SPECIAL CIRCUMSTANCES: Local tap water is not potable. Sealed bottled water is safe to drink and can be purchased in hotels, restaurants, and grocery stores.

Kenya Telephone and Telegraph has discontinued its "collect call" facility. 1-800 numbers cannot be accessed from Kenya. Use of international long-distance calling cards is very limited in Kenya. International long-distance costs from Kenya are significantly higher than corresponding long-distance rates in the United States. Several local companies offer computer Internet access, including on an hourly rate basis. Many hotels have facsimile machines but often limit their access to guests; some facsimile services are also available at office supply shops. Travelers are urged to consider their method of maintaining contact with family and friends when making their pre-travel preparations.

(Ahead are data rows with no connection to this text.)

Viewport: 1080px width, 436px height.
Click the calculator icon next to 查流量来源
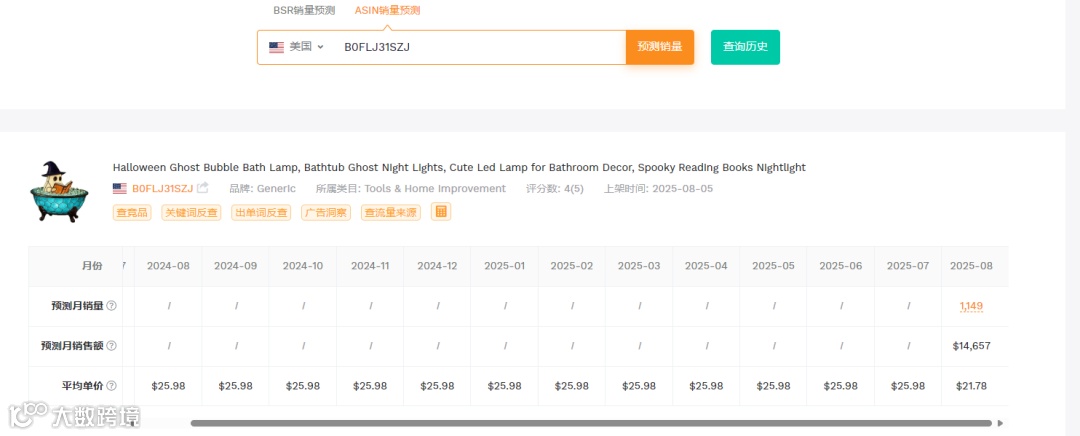[441, 211]
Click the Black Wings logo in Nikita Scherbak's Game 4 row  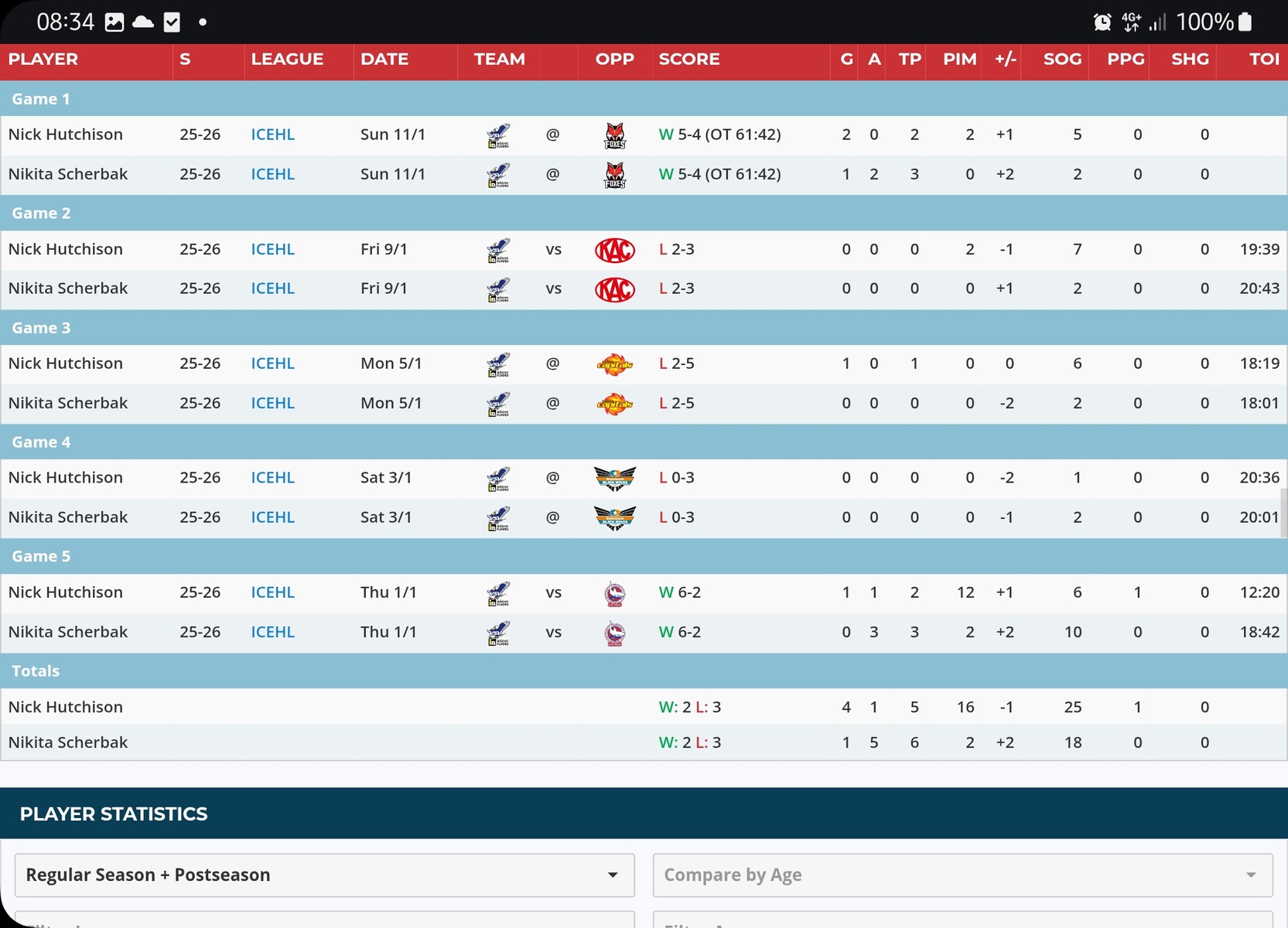(x=614, y=517)
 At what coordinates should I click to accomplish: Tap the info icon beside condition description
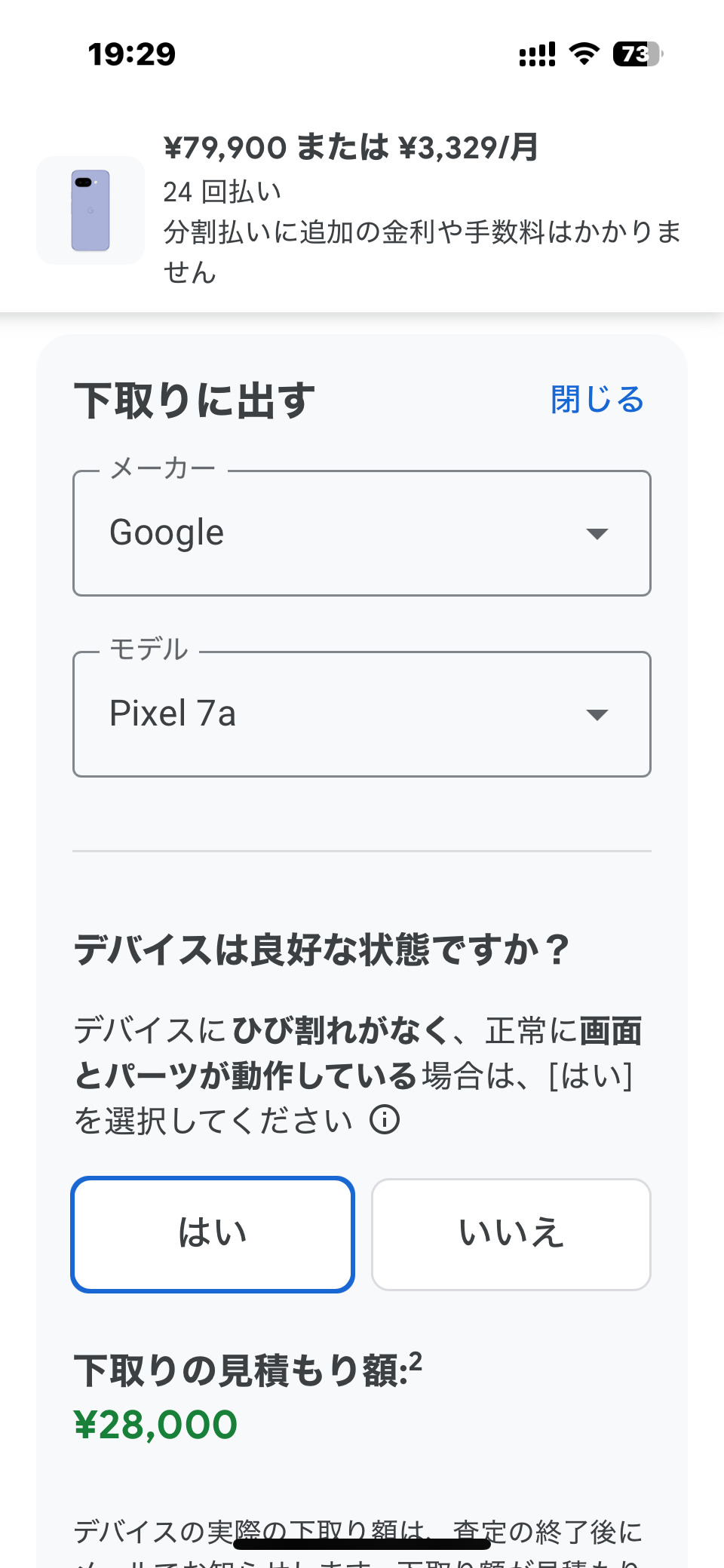click(x=385, y=1120)
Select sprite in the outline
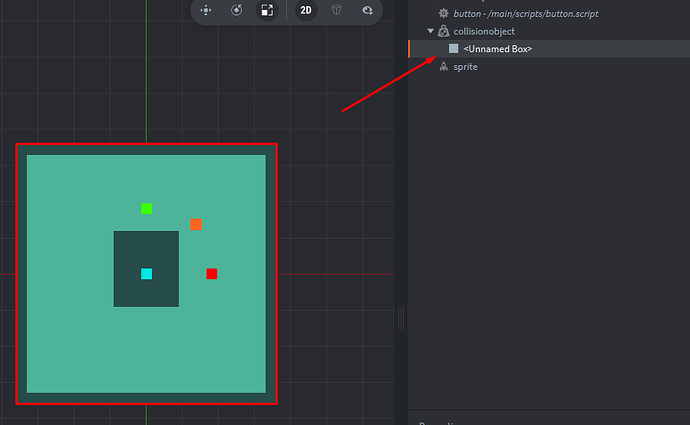Screen dimensions: 690x425 pos(465,66)
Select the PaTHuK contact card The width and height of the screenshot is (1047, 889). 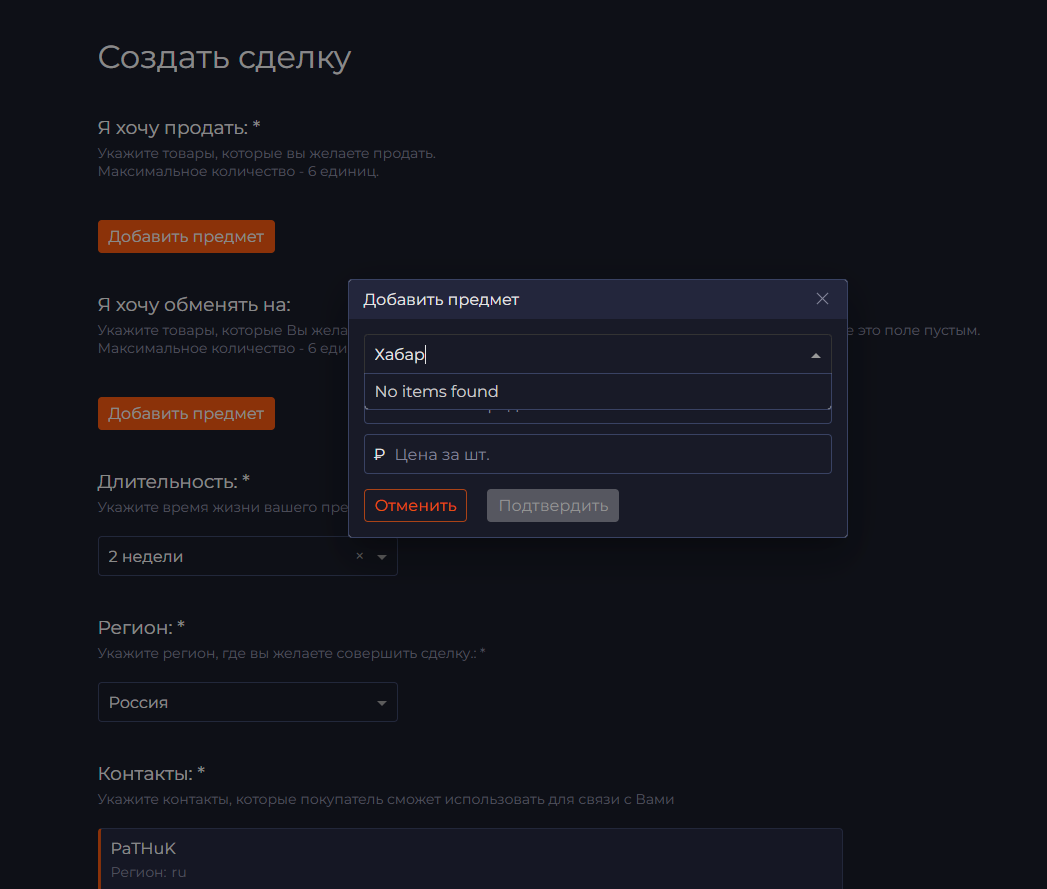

REGISTRATION/EMBASSY LOCATION: U.S. citizens visiting or resident in Kenya are encouraged to register with the U.S. Embassy, where they may obtain updated information on travel and security within Kenya. Biographic information, passport data, and itinerary may be faxed to the U.S. Embassy at (254) (2) 537-810; or directly to the consular section at (254) (2) 537-837.

The Embassy is located on Mombasa Road, Nairobi, Kenya; telephone (254) (2) 537-800; facsimile (254) (2) 537-810. In the event of an after-hours emergency, the Embassy duty officer may be contacted at (254) (2) 537-809. The Embassy's international mailing address is P.O. Box 30137 Nairobi, Kenya. Mail using U.S. domestic postage may be addressed to Unit 64100, APO AE 09831.


This replaces the Consular Information Sheet dated February 9, 2001 to update sections on Crime, Medical Insurance, and Railway Safety.